Я не сомневался, что старый судья был вполне искренен. Он, очевидно, был человек простой и исполнительный, но весьма недалекий. Может быть, действительно мне надо было только объяснить, в чем дело, и все будет кончено.
О’Брайен вошел в комнату небрежным шагом чиновника, случайно забредшего к другому чиновнику той же палаты.
Он сделал вид, что ему неприятно даже смотреть на меня, — а ведь он пришел специально за этим: он хотел удостовериться в том, что я — есть я, что я один и беспомощен.
Он прошел к столу и ласковым кивком головы попросил судью продолжать допрос, а сам подошел к писцу и стал просматривать его записи. Его губы странно улыбались, а под глазами лежали темные тени. Казалось, что он улыбался после того, как его сильно избили. Судья продолжал допрос лугареньо.
— Знаете ли вы, откуда появился сеньор?
— Ваша светлость… — заикаясь пробормотал тот, не спуская глаз с О’Брайена.
— И как долго он жил в Рио-Медио? — продолжал судья.
О’Брайен вдруг наклонился к его уху.
— Все это давно известно, уважаемый коллега, — проговорил он вслух и потом добавил что-то шепотом.
На лице старого судьи выразилось наивное удивление и радость.
— Не может быть? — воскликнул он. — Этот человек? Он слишком молод, чтоб быть виновником всех этих преступлений.
Писец спешно вышел из комнаты. Он вернулся с кучей бумаг. О’Брайен, наклонившись над плечом судьи, сопровождал свои слова оживленной жестикуляцией. Какие новые подлости задумывал он? Неужто он поддерживал предположение, что я подготовил людей убить дона Бальтасара? Или, может быть, я только нарушил закон, увезя Серафину?
— Какое счастье, дон Патрицио! — проговорил старый судья. — Теперь мы сможем удовлетворить английского адмирала. Какая удача!

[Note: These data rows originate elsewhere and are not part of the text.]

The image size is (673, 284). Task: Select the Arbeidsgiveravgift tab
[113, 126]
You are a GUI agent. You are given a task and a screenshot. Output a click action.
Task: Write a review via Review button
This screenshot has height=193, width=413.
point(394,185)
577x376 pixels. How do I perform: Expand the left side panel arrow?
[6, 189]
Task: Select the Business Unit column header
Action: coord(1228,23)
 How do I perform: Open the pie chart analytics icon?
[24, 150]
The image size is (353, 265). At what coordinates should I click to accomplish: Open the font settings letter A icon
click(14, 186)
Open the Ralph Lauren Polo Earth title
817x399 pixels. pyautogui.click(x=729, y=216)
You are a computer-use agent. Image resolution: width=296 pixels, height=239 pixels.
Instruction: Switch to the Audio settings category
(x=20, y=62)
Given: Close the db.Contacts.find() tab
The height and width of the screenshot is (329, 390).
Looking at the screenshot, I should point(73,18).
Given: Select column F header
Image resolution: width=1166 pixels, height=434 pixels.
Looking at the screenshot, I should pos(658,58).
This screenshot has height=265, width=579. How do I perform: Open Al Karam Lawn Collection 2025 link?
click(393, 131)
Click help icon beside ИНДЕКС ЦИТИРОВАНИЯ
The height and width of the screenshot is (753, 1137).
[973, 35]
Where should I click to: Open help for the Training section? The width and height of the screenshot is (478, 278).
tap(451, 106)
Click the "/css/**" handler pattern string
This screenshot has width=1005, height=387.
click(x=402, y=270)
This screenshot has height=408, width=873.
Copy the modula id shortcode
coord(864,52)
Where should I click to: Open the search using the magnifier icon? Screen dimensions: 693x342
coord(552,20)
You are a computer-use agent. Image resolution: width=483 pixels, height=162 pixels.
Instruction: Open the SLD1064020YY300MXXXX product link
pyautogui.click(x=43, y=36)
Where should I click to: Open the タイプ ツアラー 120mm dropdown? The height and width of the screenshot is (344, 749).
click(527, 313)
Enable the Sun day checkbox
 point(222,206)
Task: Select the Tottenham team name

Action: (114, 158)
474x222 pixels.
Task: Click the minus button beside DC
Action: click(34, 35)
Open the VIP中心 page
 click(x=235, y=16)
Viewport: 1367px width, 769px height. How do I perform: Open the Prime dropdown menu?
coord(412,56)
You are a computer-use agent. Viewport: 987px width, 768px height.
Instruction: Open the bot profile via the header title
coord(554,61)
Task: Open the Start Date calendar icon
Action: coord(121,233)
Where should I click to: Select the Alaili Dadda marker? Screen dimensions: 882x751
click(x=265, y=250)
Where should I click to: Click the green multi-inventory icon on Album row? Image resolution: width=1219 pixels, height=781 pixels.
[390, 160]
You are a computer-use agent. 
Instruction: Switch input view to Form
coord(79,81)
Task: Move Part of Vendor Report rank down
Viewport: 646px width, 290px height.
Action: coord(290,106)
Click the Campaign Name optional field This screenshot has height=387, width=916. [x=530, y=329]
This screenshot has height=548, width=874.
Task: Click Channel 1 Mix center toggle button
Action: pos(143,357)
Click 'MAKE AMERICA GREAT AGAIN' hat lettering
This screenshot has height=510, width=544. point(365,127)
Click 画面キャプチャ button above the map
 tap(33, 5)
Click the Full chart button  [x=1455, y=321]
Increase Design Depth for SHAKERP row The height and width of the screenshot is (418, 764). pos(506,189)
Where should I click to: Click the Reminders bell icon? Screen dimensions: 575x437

Он вдруг выпрямился в кресле; О’Брайен за его спиной внимательно смотрел на меня.
— Как ваше имя? — спросил судья.
— Хуан… Джон Кемп. Я родом из старинной английской семьи. Меня хорошо знают. Спросите сеньора О’Брайена.
На измученном лице О’Брайена улыбка стала жестче.
— Я слыхал, что в Рио-Медио сеньора звали… звали…
Он остановился и обратился к лугареньо.
— Как его звали — капатаса[52]
, который вел эту пиратскую банду?— Никола… Никола Эль-Эскосе, дон Патрицио!
Бедный оборванец заикался от страха.
— Вы слышите? — обратился О’Брайен к судье. — Крестьянин опознал этого человека.
— Несомненно, несомненно, — повторил старый судья. — Нам больше не нужно доказательств. Вы, сеньор, видели этого злодея в Рио-Медио, крестьянин его опознал, назвал его по имени.